O desafio é gigantesco. O país precisará mobilizar algo próximo de R$ 1 trilhão para universalizar os serviços. Esse volume não cabe no orçamento público e não pode depender apenas de recursos próprios das companhias estaduais. A universalização depende de capital privado, modelagens bem estruturadas e, sobretudo, segurança jurídica.
Durante décadas, o país conviveu com contratos sem metas exigíveis, investimentos insuficientes e ausência de escala para municípios menores. O novo marco aprovado pelo Congresso introduziu três mudanças estruturais: regionalização para dar viabilidade econômica aos projetos, exigência de capacidade financeira dos prestadores e fortalecimento da competição como mecanismo de eficiência. Essas mudanças não foram ideológicas, mas técnicas e necessárias para garantir resultados concretos.
Olhando para o Espírito Santo vemos que o Estado tem condições objetivas de avançar com rapidez. Nossos indicadores de abastecimento de água são elevados, mas a coleta e o tratamento de esgoto ainda não alcançaram o patamar exigido pela lei, e o ritmo dessa expansão é preocupante.
O marco abriu uma janela histórica de investimentos no país. Estados que compreenderam essa oportunidade avançaram com modelagens, concessões e expansão de redes em larga escala.
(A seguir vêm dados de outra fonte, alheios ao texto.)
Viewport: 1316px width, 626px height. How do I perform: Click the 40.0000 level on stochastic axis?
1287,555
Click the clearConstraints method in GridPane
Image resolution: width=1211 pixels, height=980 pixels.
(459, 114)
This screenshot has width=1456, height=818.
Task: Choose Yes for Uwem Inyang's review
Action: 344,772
O debate não deve ser reduzido a uma disputa simplista entre público e privado. O marco legal permite diferentes formatos. O que ele exige é resultado. Quem presta o serviço precisa demonstrar capacidade de investir e cumprir metas, e o poder público deve ter coragem para decidir e executar. O Espírito Santo, que tanto se apresenta como um estado organizado e planejado, ainda não tocou essa agenda na velocidade que a realidade impõe.
Universalizar água e esgoto até 2033 representa um rompimento definitivo com um ciclo de atraso que penaliza principalmente as áreas mais vulneráveis. O marco legal nos deu instrumentos. O que falta é acelerar decisões e colocar o tema no centro das prioridades.
O saneamento é, talvez, o teste mais concreto da nossa capacidade de gestão pública. Ou avançamos com firmeza, ou aceitaremos que o Espírito Santo caminhe abaixo do seu potencial. E isso os capixabas não merecem.